Over 4,500 stores in the Netherlands are committed to this market transformation, including well-known chains such as Albert Heijn, Laurus, C1000, Super Unie and Super de Boer. The MSCs Chief Executive Rupert Howes tonight highlighted the significance of their announcement: This is an incredible, ambitious and ground-breaking initiative: The entire supermarket sector of a major European nation committing to source 100 percent of its wild seafood supplies from MSC-certified fisheries. I have no doubt that this bold move will deliver real and lasting change in the marine environment and will contribute to ensuring the sustainability of seafood supplies for this and future generations. The MSC is looking forward to working closely with the Dutch Association of Food Retail and its members over the coming years to ensure this commitment becomes a reality.

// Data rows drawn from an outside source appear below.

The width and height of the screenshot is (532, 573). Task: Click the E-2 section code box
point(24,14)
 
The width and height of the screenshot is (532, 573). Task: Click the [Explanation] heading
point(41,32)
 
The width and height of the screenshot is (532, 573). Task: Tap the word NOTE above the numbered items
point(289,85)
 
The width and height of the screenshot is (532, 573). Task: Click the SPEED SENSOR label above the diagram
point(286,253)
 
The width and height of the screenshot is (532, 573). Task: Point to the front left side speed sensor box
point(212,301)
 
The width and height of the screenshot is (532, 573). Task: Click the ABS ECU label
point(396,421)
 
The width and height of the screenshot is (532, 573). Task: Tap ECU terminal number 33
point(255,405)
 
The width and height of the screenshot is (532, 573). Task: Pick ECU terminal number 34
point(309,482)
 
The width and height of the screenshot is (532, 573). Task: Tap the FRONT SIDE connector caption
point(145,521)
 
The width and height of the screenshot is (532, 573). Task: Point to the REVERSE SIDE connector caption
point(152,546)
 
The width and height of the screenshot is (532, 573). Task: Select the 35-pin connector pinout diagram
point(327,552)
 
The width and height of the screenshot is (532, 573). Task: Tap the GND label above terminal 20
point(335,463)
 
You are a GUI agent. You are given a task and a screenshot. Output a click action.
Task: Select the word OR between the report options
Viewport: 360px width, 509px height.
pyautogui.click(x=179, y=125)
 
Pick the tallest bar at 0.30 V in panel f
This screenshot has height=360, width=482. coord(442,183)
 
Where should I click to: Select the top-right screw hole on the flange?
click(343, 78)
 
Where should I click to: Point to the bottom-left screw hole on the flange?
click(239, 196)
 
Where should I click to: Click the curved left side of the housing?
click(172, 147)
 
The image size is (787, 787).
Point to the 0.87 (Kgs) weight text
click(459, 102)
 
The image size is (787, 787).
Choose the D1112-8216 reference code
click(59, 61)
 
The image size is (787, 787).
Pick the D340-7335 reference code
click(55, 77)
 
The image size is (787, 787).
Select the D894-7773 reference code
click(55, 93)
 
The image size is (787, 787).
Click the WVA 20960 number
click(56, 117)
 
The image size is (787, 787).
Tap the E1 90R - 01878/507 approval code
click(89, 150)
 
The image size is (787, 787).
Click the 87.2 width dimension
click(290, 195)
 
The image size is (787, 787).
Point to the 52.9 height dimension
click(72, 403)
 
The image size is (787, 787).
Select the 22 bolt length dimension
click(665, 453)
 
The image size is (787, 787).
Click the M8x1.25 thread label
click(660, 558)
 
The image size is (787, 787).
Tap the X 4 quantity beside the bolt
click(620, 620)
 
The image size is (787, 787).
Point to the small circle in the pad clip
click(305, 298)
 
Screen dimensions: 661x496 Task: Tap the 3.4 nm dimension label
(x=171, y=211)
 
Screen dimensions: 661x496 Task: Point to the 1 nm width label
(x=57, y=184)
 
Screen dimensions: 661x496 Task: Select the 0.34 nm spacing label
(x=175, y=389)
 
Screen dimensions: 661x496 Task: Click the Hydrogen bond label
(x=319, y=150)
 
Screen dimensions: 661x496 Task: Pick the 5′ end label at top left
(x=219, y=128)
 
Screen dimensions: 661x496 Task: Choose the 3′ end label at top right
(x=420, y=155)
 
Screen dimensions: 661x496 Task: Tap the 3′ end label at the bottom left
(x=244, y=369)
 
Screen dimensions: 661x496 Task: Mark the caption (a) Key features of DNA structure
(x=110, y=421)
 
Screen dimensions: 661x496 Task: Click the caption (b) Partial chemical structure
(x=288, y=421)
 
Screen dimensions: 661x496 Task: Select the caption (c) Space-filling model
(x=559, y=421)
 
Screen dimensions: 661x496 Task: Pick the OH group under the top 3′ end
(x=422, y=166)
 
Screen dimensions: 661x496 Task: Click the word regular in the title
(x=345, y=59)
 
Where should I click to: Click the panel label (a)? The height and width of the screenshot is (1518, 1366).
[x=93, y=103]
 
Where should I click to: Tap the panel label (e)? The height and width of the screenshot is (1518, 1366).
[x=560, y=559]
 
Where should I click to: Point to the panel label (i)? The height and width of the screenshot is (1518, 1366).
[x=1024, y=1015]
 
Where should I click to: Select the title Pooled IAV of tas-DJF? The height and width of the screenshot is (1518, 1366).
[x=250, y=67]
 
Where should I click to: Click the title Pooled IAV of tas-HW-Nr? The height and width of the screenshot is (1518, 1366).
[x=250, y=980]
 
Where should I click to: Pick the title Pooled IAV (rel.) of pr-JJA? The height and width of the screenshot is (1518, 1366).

The initiative was announced yesterday at a conference of the Dutch Association of Food Retail (Centraal Bureau Levensmiddelenhandel, CBL) Marc Janssen, Head of Quality and Consumer Affairs at CBL, said on the sectors decision: Fish consumption in the Netherlands is rising because Dutch consumers have come to appreciate the high nutritional value of fish. At the same time they are increasingly aware of sustainability issues and are asking how the fish they buy has been caught. In the past, the Dutch food industry has focussed on food safety when it came to quality control. With meat, vegetable and fruit we have learned that you cannot ignore sustainability issues and we want to make use of this knowledge when it comes to fish. All these aspects have led to our decision to aim for a completely sustainable fish and seafood offer.
Camiel Derichs, MSCs North European Fisheries Manager and based in The Hague, adds: From 2011, over 16 million Dutch consumers will be able to go to any supermarket in their country and choose from a broad range of sustainably caught fish. The blue MSC eco-label will make it easy for them to reward responsible fishing practices.
Kees Lankester, member of the MSC Board of Trustees, adds: The MSC is moving from niche to mainstream markets. This nationwide colossal step by the Dutch retail chains sends a strong signal to the global fisheries sector that products from recognised responsible fisheries will increasingly have preferred market access.
The association and its members will work with various organisations, including WWF and the North Sea Foundation, to achieve their aim of a fully sustainable fish and seafood offer. “We are delighted about this decision. It will hugely encourage local fisheries to go for certification as there will be a guaranteed market demand. The much needed transition of the Dutch catching sector will now get a giant boost, said Christine Absil, Fisheries Policy Officer with the North Sea Foundation.
Carel Drijver, Head of WWF Netherlands Oceans & Coasts Programme, agrees and adds: WWF is glad to work with the supermarkets on implementing their strategy and to collaborate with the fishers to get them to a stage where they can apply for MSC certification.